LeCun's presentation was followed by a lecture from University of Montreal professor Yoshua Bengio. Professor Bengio's lecture focused specifically on stochastic gradient descent (SGD)-an AI optimization method that's used to minimize errors made by artificial neural networks.
As Bengio explained, "[SGD] is really the workhorse of deep learning. This is the optimization technique that is used everywhere for supervised learning, reinforcement learning and self-supervised learning. It's been with us for many decades and it works incredibly well, but we don't completely understand it yet."
Bengio's presentation allowed attendees to gain a better understanding of SGD, with specific focus on how SGD variants can affect neural network optimization and generalization. Bengio discussed how the traditional view of machine learning sees optimization and generalization as neatly separated, but that's not actually the case. He also presented detailed research findings on the effects of SGD-based learning techniques on both aspects of network design.
Sebastian Seung, Executive Vice President of Samsung Research and Chief Research Scientist of Samsung Electronics, delivered a presentation that outlined why unsupervised learning will be essential for developing AI with human-level mental capabilities.
Seung described how the convolutional neural networks that LeCun had examined in detail are in fact based on insights gained through the study of neuroscience. He also discussed how his research in both artificial and biological neural networks led him to study ways to apply AI to gain a better understanding of how our brains are wired.
Seung stressed that the model for designing unsupervised learning networks lies in the cortex of the brain, and highlighted a recent study that his team was involved in that used AI to map out all of the neurons contained in a one cubic millimeter of a mouse's visual cortex-more than 100,000 in total.
The unsupervised learning algorithm that the researchers utilized allowed them to not only create a 3D reconstruction of the neural network's wiring, but also made it possible to label and color in individual cells and their components. "That's the magic of deep learning," said Seung. "If a human had to color all that in, it would take about 100 years of work. And that's with no coffee breaks or sleeping."
The speech delivered by Cynthia Breazeal, the founder and Chief Scientist of Jibo, Inc., and the founding director of the Personal Robotics Group at MIT's (the Massachusetts Institute of Technology's) Media Lab, shifted focus to applying AI to develop advanced robotics.
Breazeal's speech, entitled "Living and Flourishing with Social Robots," discussed approaches needed to develop autonomous systems that utilize AI to enhance our quality of life. As Breazeal explained, autonomous, socially and emotionally intelligent technologies-robots with what's known as 'relational AI'-present a wide range of exciting benefits.
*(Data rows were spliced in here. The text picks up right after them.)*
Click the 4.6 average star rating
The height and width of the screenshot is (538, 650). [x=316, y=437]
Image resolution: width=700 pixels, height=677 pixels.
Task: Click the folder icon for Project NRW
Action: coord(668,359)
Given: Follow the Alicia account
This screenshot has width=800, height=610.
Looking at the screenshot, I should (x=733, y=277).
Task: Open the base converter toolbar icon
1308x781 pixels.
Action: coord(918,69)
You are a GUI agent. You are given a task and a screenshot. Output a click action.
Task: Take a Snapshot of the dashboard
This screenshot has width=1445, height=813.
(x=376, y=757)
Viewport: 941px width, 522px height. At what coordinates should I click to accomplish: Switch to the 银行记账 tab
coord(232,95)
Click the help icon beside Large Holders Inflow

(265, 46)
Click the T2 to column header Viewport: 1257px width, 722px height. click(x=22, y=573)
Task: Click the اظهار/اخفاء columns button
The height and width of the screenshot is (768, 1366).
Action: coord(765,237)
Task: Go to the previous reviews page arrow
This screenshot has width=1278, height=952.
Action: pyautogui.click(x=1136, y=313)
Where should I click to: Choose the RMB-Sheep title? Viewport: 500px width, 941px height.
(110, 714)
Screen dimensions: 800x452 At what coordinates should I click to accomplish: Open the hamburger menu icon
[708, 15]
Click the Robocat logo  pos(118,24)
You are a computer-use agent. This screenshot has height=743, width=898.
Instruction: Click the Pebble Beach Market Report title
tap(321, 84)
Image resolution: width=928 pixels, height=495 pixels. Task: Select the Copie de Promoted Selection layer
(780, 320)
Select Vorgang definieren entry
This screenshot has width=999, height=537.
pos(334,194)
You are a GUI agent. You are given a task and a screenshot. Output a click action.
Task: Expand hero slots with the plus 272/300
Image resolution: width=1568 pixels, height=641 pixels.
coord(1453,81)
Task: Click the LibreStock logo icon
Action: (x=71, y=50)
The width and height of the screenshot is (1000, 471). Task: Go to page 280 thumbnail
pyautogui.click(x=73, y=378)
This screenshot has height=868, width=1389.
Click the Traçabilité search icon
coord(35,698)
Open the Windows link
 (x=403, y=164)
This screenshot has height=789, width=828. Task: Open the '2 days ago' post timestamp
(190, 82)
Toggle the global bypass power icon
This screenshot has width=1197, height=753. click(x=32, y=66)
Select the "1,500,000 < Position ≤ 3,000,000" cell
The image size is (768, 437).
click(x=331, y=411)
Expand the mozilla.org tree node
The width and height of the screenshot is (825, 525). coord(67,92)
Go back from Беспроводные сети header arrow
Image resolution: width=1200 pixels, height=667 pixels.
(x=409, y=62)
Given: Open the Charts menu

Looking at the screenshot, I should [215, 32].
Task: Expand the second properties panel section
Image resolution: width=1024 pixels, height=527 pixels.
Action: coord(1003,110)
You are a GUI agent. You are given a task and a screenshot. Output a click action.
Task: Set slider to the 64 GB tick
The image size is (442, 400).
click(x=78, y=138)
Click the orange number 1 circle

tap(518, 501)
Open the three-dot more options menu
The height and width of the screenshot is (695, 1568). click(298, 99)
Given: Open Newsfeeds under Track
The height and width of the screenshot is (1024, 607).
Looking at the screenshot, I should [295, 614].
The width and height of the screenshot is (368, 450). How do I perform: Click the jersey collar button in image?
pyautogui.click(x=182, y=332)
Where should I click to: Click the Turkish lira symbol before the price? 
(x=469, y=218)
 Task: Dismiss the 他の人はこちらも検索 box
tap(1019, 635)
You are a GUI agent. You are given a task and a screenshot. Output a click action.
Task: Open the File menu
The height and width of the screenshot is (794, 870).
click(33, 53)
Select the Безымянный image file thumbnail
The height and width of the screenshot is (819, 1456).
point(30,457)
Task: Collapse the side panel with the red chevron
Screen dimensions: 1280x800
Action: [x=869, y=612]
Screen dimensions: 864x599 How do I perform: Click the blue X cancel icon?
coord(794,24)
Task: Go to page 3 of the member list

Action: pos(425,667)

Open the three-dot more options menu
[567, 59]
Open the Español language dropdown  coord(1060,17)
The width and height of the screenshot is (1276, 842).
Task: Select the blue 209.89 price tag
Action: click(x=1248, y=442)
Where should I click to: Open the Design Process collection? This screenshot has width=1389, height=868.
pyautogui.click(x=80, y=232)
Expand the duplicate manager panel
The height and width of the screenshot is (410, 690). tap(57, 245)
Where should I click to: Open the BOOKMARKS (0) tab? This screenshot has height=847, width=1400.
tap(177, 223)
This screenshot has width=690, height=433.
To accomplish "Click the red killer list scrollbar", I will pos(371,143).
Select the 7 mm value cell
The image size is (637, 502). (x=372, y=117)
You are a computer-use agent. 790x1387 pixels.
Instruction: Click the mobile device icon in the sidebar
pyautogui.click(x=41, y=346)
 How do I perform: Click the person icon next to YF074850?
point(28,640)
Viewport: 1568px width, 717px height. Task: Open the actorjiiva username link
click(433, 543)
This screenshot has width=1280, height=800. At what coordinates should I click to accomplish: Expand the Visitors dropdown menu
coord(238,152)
"I'm really excited to think about the next 10 to 20 years-of having these robots actually become a part of our daily lives," said Breazeal.
The presentation highlighted helpful companion technologies in particular, and included specific examples of ways that robots could be used to assist children and older adults. Breazeal noted studies in which AI robotic companions were given to patients at a children's hospital, as well as kindergarten-age students and senior citizens.
Videos of the studies showed how the children in the hospital drew comfort from having a peer-like companion by their side, and demonstrated how robots can be used to boost learning.
This year's forum also included presentations on topics covering advancements in reinforcement learning, mutual information neural estimation, socially and emotionally intelligent AI, personal assistant robots, and precision medicine via machine learning.